Sunday, November 16, 2008

Immigration issue brings liberation theology to the U.S.

When most of us think of liberation theology, we picture Roman Catholic clergy standing up to repressive strongmen on behalf of the disadvantaged in Latin America. These audacious men and women have at times paid with their lives in speaking out against governments where death squads and “disappearances” are a fact of life.

But there is a new face of liberation theology. And it has surfaced inside the United States in one of the least likely places: Arkansas.

The new Bishop of Little Rock, Anthony B. Taylor, has taken a daring stance on the immigration issue.
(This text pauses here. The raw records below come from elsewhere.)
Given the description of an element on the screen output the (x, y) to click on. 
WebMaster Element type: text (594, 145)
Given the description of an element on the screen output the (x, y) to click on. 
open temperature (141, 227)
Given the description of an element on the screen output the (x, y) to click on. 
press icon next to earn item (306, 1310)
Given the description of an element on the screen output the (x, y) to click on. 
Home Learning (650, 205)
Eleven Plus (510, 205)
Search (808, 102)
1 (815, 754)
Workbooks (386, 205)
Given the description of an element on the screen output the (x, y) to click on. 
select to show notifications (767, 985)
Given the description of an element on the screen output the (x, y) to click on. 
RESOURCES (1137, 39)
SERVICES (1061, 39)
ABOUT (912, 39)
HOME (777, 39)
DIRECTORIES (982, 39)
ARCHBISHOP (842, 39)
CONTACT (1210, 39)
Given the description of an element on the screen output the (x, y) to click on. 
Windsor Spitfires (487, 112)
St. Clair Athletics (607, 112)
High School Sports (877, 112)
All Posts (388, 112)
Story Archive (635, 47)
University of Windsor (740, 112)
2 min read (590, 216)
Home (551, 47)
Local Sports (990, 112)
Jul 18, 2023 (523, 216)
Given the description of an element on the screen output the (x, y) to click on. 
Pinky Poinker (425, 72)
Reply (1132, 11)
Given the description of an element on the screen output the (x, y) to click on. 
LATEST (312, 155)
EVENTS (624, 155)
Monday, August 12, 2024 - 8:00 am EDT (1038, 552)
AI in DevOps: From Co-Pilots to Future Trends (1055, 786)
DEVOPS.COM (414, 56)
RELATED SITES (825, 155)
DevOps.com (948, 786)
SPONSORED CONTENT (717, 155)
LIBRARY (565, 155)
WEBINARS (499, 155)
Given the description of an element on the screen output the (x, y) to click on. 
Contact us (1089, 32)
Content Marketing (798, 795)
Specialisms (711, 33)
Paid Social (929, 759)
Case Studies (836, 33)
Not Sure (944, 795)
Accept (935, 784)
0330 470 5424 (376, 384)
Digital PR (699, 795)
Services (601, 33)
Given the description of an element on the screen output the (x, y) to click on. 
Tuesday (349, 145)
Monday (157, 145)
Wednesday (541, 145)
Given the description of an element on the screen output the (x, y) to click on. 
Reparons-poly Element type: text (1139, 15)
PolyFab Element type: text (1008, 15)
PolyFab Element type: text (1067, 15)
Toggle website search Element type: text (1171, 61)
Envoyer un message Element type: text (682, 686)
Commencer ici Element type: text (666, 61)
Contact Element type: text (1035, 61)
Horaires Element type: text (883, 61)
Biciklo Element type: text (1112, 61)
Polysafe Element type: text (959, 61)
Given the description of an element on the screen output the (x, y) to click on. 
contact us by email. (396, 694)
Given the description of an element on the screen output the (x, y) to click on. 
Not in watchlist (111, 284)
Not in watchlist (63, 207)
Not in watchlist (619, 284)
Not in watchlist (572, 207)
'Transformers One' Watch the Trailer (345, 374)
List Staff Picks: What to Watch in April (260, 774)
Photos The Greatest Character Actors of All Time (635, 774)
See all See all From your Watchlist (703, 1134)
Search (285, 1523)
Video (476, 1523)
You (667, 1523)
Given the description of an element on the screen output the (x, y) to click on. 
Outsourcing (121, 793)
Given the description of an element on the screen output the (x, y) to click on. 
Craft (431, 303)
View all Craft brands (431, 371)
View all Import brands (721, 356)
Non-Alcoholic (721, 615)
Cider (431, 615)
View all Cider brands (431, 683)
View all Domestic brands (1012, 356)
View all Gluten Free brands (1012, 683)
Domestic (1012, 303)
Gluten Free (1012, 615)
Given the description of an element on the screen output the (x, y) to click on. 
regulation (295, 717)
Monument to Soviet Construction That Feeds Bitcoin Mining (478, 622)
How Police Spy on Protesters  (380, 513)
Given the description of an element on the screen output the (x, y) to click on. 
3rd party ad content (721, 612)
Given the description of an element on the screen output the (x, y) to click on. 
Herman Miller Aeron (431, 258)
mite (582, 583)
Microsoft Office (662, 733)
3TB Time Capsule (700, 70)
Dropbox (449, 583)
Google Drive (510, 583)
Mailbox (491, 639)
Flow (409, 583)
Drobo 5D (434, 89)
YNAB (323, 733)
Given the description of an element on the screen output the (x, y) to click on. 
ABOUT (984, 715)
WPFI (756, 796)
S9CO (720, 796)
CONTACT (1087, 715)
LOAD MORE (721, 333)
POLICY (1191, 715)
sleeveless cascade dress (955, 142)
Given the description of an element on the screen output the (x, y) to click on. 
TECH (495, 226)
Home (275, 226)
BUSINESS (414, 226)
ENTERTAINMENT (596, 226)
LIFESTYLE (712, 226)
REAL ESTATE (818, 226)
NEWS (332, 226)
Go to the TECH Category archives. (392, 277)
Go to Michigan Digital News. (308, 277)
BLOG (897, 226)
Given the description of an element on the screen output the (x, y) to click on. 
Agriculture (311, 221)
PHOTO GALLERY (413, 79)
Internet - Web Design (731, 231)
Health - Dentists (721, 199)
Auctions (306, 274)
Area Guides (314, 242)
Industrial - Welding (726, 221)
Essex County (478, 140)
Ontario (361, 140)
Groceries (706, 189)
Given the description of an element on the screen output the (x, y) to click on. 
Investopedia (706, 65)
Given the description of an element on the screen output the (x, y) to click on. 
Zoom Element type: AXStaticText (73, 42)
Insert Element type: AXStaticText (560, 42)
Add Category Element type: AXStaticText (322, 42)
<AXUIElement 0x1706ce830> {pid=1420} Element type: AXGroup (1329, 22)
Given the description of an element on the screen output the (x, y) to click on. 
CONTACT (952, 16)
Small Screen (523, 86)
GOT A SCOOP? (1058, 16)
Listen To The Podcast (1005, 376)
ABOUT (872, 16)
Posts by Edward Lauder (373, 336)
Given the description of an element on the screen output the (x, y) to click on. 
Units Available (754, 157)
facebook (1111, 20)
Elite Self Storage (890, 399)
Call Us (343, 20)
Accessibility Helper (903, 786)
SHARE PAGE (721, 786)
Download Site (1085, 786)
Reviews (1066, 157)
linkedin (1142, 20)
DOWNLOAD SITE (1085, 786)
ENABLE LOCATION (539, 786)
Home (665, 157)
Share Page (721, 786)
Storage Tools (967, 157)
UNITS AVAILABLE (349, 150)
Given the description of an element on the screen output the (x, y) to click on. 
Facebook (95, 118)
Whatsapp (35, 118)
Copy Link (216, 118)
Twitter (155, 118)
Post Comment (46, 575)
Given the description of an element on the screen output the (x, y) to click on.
In his first pastoral letter released on November 5, Bishop Taylor declares that all humans have “the right to immigrate when circumstances so require.” In the Bishop’s 64-page letter, Taylor explains that immigration is an economic necessity. It provides labor in nations where it’s needed, like the United States, and alleviates suffering in poorer countries. He quotes the U.S. Declaration of Independence and biblical scripture to make a moral and legal case for banishing laws that restrict immigration. “Unjust laws create disrespect for the rule of law, when people must evade the law in order to exercise their basic human rights,” the Bishop writes.

"Parents are obligated to protect their children and provide for them," Taylor explains. "The Church does support those who have no other alternative in the exercise of their basic human right to immigrate when circumstances so require," the pastoral letter concludes.

Needless to say, this bold assertion has already stirred criticism from the nativist fringe.

“It is not Christian to be a useful idiot of evil,” wrote Kenny J. Wallis, president of Keep Arkansas Legal. "Someone do a background check to see if this Bishop is a Pedifile [sic]," was posted on one nativist website. Another blogger characterized Bishop Taylor's theology as "a card-board cut-out lollipop and sugar plum Jesus."

As word of the Bishop's letter spreads, expect the backlash to grow more vehement.

Taylor's pastoral letter is titled “I Was a Stranger and You Welcomed Me.” It will be enlightening to see how those who oppose immigration and still call themselves Christian will respond to the Bishop's compassionate stance.